Problem description: Copy every line from the records below that holds the word "will".

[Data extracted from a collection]
+ + +
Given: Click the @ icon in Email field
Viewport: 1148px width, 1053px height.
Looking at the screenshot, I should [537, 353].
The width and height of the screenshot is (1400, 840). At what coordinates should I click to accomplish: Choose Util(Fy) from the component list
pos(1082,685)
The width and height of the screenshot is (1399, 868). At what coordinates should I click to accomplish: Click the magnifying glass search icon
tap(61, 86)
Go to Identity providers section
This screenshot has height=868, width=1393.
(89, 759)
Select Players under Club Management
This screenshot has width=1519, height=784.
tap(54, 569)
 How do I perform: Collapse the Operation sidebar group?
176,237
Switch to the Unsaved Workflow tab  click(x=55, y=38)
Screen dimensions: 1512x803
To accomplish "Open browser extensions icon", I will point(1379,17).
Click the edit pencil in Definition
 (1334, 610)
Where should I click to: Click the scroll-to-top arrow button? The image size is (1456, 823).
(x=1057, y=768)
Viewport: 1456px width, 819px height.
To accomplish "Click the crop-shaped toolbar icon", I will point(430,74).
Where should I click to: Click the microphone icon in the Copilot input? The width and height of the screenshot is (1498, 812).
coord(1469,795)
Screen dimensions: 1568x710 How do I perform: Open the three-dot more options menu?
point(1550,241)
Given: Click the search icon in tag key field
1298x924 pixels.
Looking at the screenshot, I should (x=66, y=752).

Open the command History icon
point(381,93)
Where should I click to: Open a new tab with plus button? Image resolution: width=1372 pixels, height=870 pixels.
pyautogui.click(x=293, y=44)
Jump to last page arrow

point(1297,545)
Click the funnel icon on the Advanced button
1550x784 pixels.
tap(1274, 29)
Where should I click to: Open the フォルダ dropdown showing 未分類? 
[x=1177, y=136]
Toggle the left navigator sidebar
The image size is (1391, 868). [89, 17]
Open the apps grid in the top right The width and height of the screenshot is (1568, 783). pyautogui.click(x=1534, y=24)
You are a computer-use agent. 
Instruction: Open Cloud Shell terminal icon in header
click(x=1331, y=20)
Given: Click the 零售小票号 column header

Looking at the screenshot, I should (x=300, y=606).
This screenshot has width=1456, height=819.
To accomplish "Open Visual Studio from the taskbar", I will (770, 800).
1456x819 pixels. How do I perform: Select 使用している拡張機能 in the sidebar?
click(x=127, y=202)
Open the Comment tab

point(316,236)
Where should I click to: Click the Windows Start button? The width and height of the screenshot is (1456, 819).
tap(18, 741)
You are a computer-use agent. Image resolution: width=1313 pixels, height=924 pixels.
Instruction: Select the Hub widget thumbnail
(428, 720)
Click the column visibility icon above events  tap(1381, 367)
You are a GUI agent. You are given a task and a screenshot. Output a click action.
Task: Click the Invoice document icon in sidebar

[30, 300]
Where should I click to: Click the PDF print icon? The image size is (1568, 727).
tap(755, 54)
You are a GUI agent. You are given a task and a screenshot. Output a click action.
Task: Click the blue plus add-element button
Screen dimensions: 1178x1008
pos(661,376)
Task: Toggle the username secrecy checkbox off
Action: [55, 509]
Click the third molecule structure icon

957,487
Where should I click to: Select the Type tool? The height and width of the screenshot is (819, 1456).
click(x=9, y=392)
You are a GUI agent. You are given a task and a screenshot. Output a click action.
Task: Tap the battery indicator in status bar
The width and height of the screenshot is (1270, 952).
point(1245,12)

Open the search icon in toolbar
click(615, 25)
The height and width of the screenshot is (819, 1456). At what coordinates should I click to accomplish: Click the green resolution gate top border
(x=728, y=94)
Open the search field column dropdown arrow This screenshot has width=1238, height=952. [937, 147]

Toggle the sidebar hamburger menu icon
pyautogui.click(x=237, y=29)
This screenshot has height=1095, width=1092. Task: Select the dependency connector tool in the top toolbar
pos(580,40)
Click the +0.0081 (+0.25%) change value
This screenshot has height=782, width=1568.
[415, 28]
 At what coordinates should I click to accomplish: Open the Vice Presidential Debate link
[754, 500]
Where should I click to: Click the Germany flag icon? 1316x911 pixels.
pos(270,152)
+ + +
Expected output:
To accomplish "Open browser extensions icon", I will point(1379,17).
To accomplish "Click the crop-shaped toolbar icon", I will point(430,74).
To accomplish "Open Visual Studio from the taskbar", I will (770, 800).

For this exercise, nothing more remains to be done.